→ **INFORMATION SHOWN**:
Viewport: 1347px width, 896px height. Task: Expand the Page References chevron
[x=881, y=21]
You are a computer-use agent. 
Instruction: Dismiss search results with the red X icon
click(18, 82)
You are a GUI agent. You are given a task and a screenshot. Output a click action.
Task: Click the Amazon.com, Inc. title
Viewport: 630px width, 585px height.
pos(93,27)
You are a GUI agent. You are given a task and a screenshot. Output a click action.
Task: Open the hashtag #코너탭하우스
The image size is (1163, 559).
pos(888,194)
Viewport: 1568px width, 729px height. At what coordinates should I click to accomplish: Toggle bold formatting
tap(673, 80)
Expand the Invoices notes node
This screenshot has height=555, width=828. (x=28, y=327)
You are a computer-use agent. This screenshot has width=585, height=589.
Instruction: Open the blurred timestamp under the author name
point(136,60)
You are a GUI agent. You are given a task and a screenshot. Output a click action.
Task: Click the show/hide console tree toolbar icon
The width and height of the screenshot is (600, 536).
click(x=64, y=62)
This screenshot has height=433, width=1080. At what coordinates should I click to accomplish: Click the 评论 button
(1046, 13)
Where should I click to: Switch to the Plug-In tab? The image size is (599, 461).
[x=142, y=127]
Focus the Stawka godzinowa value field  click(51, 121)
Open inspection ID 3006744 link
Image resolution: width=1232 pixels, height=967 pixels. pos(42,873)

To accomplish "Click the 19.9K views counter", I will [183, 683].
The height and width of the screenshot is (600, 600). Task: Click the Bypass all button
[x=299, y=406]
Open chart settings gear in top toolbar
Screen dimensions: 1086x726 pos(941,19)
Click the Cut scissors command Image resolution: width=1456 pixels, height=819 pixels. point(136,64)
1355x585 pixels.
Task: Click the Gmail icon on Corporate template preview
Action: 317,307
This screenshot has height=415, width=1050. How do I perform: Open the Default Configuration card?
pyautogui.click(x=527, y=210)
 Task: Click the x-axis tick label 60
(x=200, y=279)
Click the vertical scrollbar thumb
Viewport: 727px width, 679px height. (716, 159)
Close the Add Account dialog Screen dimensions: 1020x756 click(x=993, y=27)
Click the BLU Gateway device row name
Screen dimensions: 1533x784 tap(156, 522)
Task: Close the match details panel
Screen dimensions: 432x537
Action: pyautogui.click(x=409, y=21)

→ **EXERCISE**: Write out the lines from the one containing "You are a computer-use agent. This" through the last line of the records above. Include both of those lines and nothing else.

→ **THE ANSWER**:
You are a computer-use agent. This screenshot has width=585, height=589.
Instruction: Open the blurred timestamp under the author name
point(136,60)
You are a GUI agent. You are given a task and a screenshot. Output a click action.
Task: Click the show/hide console tree toolbar icon
The width and height of the screenshot is (600, 536).
click(x=64, y=62)
This screenshot has height=433, width=1080. At what coordinates should I click to accomplish: Click the 评论 button
(1046, 13)
Where should I click to: Switch to the Plug-In tab? The image size is (599, 461).
[x=142, y=127]
Focus the Stawka godzinowa value field  click(51, 121)
Open inspection ID 3006744 link
Image resolution: width=1232 pixels, height=967 pixels. pos(42,873)

To accomplish "Click the 19.9K views counter", I will [183, 683].
The height and width of the screenshot is (600, 600). Task: Click the Bypass all button
[x=299, y=406]
Open chart settings gear in top toolbar
Screen dimensions: 1086x726 pos(941,19)
Click the Cut scissors command Image resolution: width=1456 pixels, height=819 pixels. point(136,64)
1355x585 pixels.
Task: Click the Gmail icon on Corporate template preview
Action: 317,307
This screenshot has height=415, width=1050. How do I perform: Open the Default Configuration card?
pyautogui.click(x=527, y=210)
 Task: Click the x-axis tick label 60
(x=200, y=279)
Click the vertical scrollbar thumb
Viewport: 727px width, 679px height. (716, 159)
Close the Add Account dialog Screen dimensions: 1020x756 click(x=993, y=27)
Click the BLU Gateway device row name
Screen dimensions: 1533x784 tap(156, 522)
Task: Close the match details panel
Screen dimensions: 432x537
Action: pyautogui.click(x=409, y=21)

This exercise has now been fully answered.